Doğru olan şudur: Allah'tan bir lütuf ve iyilik olarak kişiye Müslümanlığı sı­rasında sevap yazılmasından hareketle sonradan Müslüman olan kişinin inkâr döneminde yaptığı amelin de kabul edilmesi gerekmez. Hadis yalnızca sevap yazılmasından bahsetmiş.İnkâr halinde iken yapılan amelin kabul edilmesi konu­suna temas etmemiştir. Kâfir iken yapılan amelin kabul edilmesinin İslâm'a gir­meye bağlı olması da mümkündür; buna göre kişi Müslüman olursa önceden yaptığı iyilikler kabul edilir ve bundan dolayı sevap alır, Müslüman olmazsa bu iyiliklerden sevap alması söz konusu olmaz. Bu, güçlü bir görüştür. Nevevî, İbra­him el-Harbî, İbn Battal ve bunlar dışındaki ilk dönem alimleri ile sonrakilerden Kurtubî ve İbnü'l-Müneyyir bu görüşü kabul etmiştir.

İbnü'l-Müneyyir şöyle demiştir: "Dinin temel kurallarına aykırı olan şey, bir insanın kâfirken yaptığı iyiliklerden sevap almasıdır. Ancak kâfirken yapılan iyiliklerin sevabının, kişinin Müslüman olmasından sonra onun sevaplarına ek­lenmesini engelleyen bir durum söz konusu değildir. Nitekim Yüce Allah kişiye hiç ameli yok iken doğrudan lütufta da bulunabilir. Yine amel etmekten aciz olan kişiye, kudretinin yettiği dönemdeki amellerin sevabını yazar. Kişiye hiç yapmadığı amellerin sevabını yazması mümkün olduğuna göre, şartlarına uy­maksızın yapmış olduğu amellerin sevabını yazması da mümkündür."

İbn Battal şöyle demiştir: 'Allah kullarına dilediği şekilde lütufta bulunabilir, kimse O'na itirazda bulunamaz."

Diğer bir âlim de şunu delil getirmiştir: Kur'an ve sahih hadisin de gösterdiği gibi ehl-i kitaptan iman eden kişiye iki kat mükâfat verilir. Oysa ilk inancı ile ölse, yapmış olduğu iyiliklerin karşılığını alamaz. Bu iyilikler heba olur gider. Bu da gösteriyor ki ilk amelinin sevabı ikincisine eklenerek yazılmaktadır. Yine şunu da delil getirmiştir: Hz. Âişe, İbn Cüd'an hakkında onun yaptığı iyiliklerin kendi­sine fayda verip vermeyeceğini Hz. Peygamber'e sormuş o da Şöyle demiştir: "O hiçbir gün; Rabbim kıyamet günü hatamı bağışla" dememiştir. Bu durum Abdullah İbn Cüd'an'nı Müslüman olduktan sonra bu sözü söylemiş olması halinde kâfir iken yaptıklarının yararını göreceğini göstermektedir.

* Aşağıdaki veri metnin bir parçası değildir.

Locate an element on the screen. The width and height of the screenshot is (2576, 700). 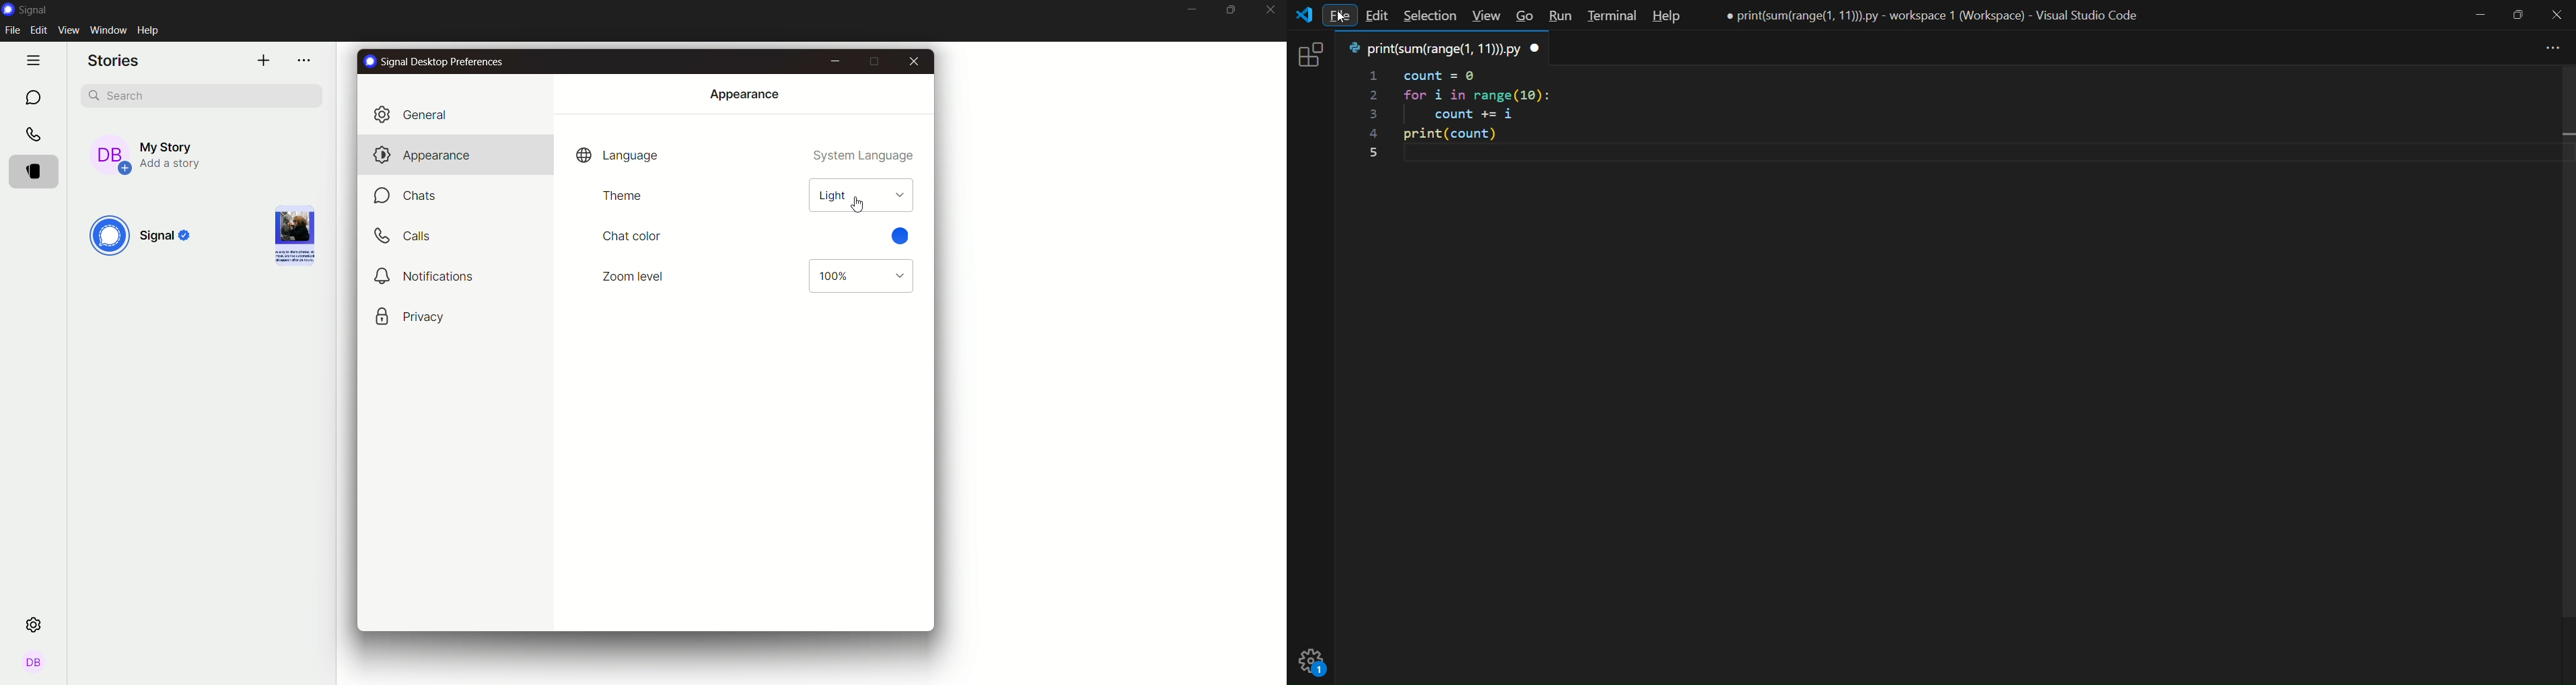
minimize is located at coordinates (1190, 10).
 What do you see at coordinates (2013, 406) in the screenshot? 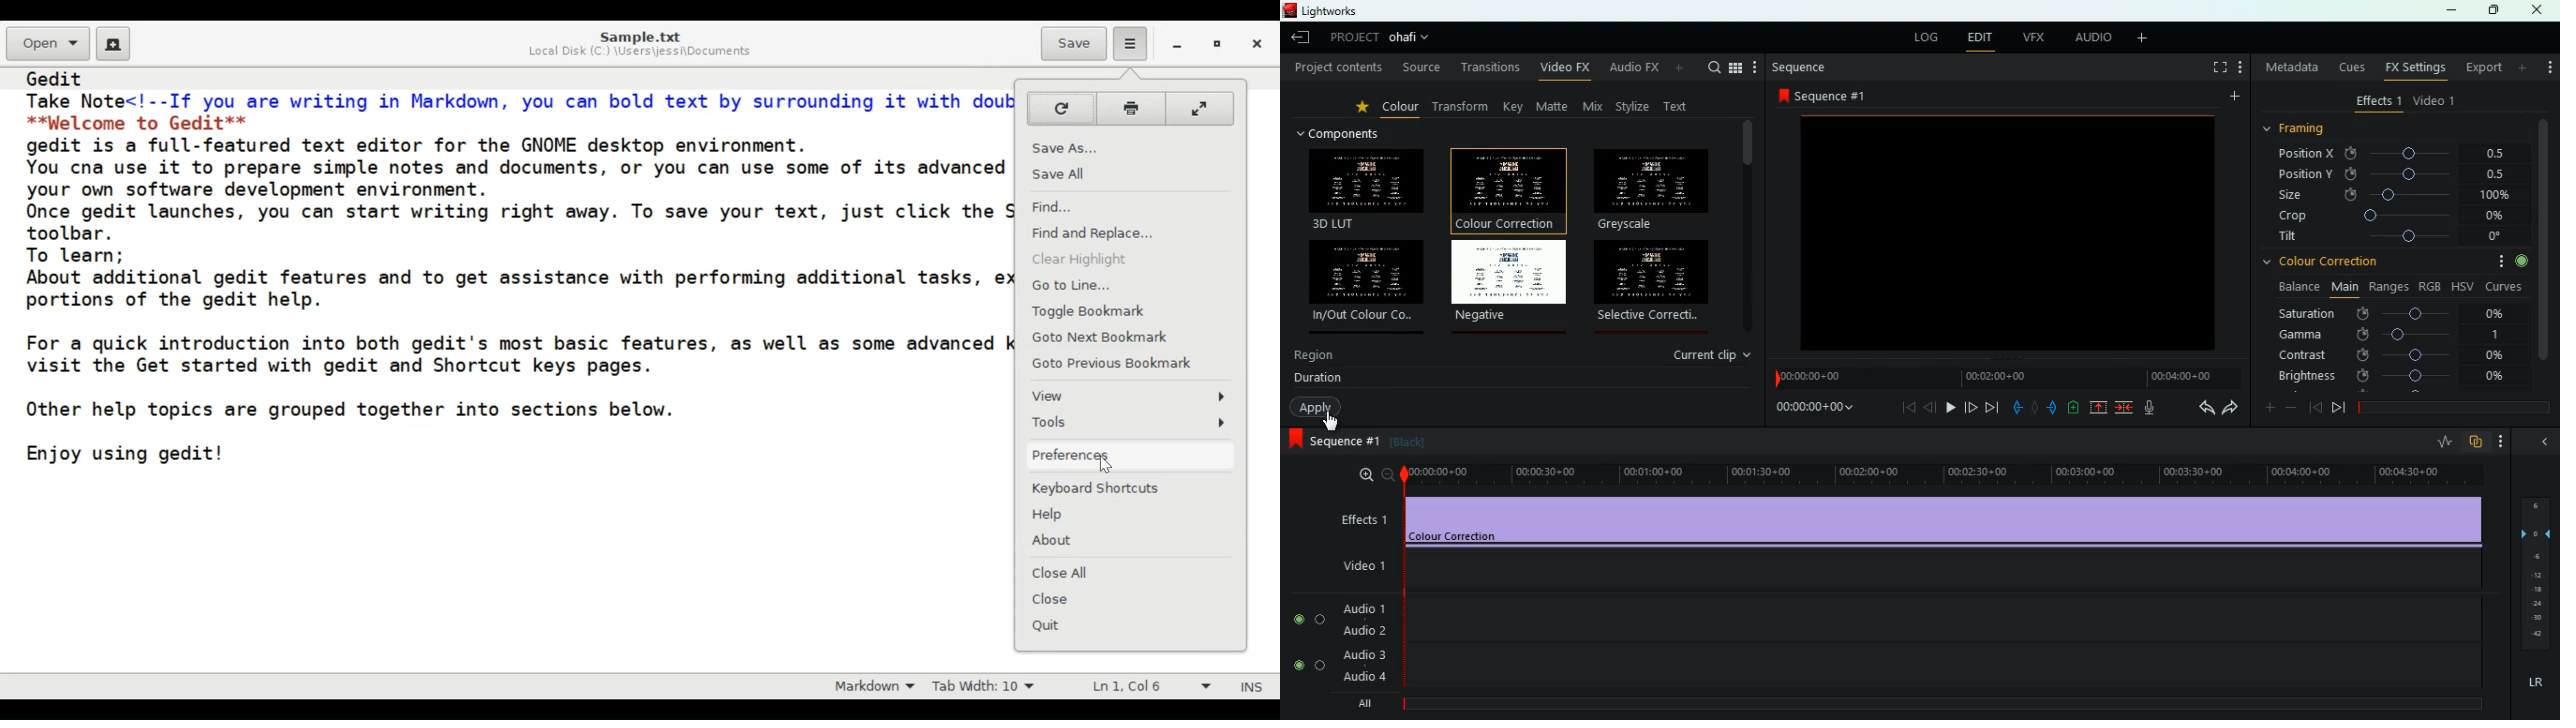
I see `back` at bounding box center [2013, 406].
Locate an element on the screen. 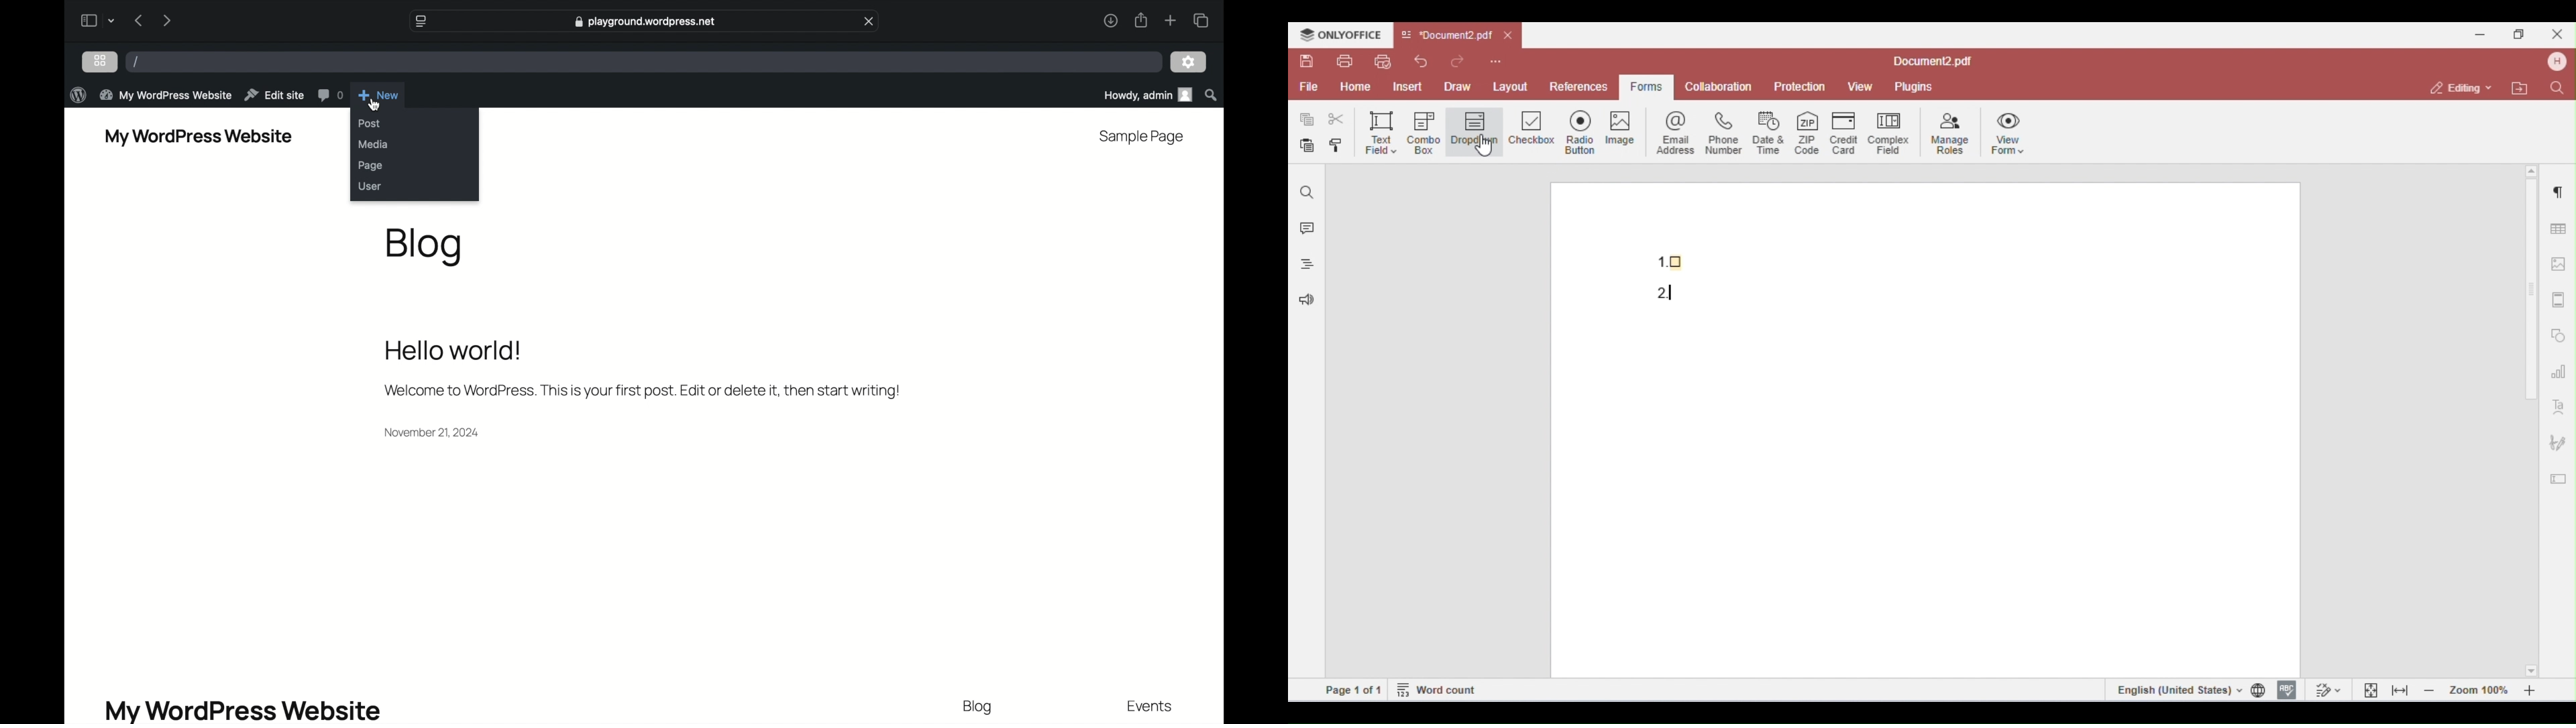  comments is located at coordinates (330, 95).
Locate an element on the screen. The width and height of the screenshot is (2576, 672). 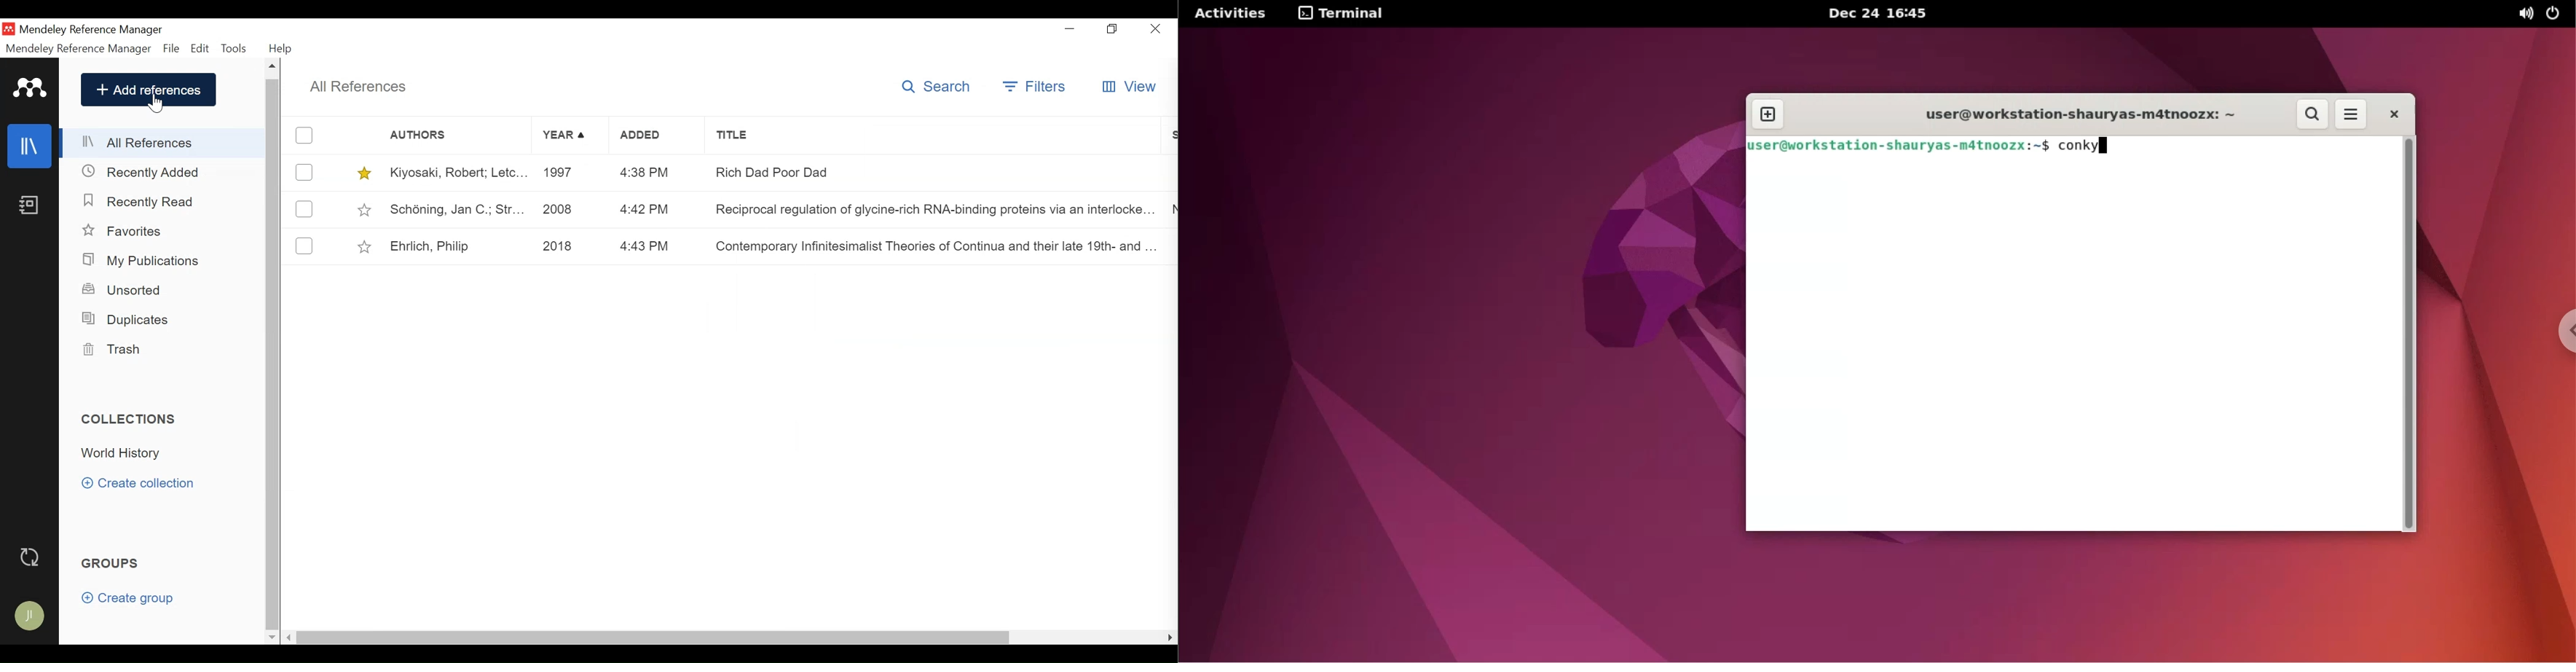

Bundan sonra (yaptıklarının) karşılığı söz konusudur": Yani dünyadaki kar­şılıkların yazılması söz konusudur.

Ancak Allah dilerse bundan da vazgeçer": Sibeveyh el-Fevâid adlı eserin­de "Ancak Allah bağışlarsa başka, o bağışlayıcıdır" demiştir.

42- Ebû Hureyre'den rivayet edildiğine göre Allah Resulü şöyle buyurmuştur:

"Sizden birisi iyi Müslüman olursa yaptığı her iyilik on katından yediyüz katına kadar yazılır. Yaptığı her kötülük ise kendi misli kadar yazılır".


İbn Hacer el-Askalânî'nin "Fethu'l-Bari" (Sahih-i Buhari Şerhi) nden faydalanılmıştır.

Sallallahu ve sellem ve ala seyyidina Muhammed ve ala alihi ve sahbihi ecmain. Ve’l hamdüli’llahi rabbi’l âlemin.


Tüm hata ettiklerim nefsimden, isabet ettiklerim Allah-u Teala’dandır.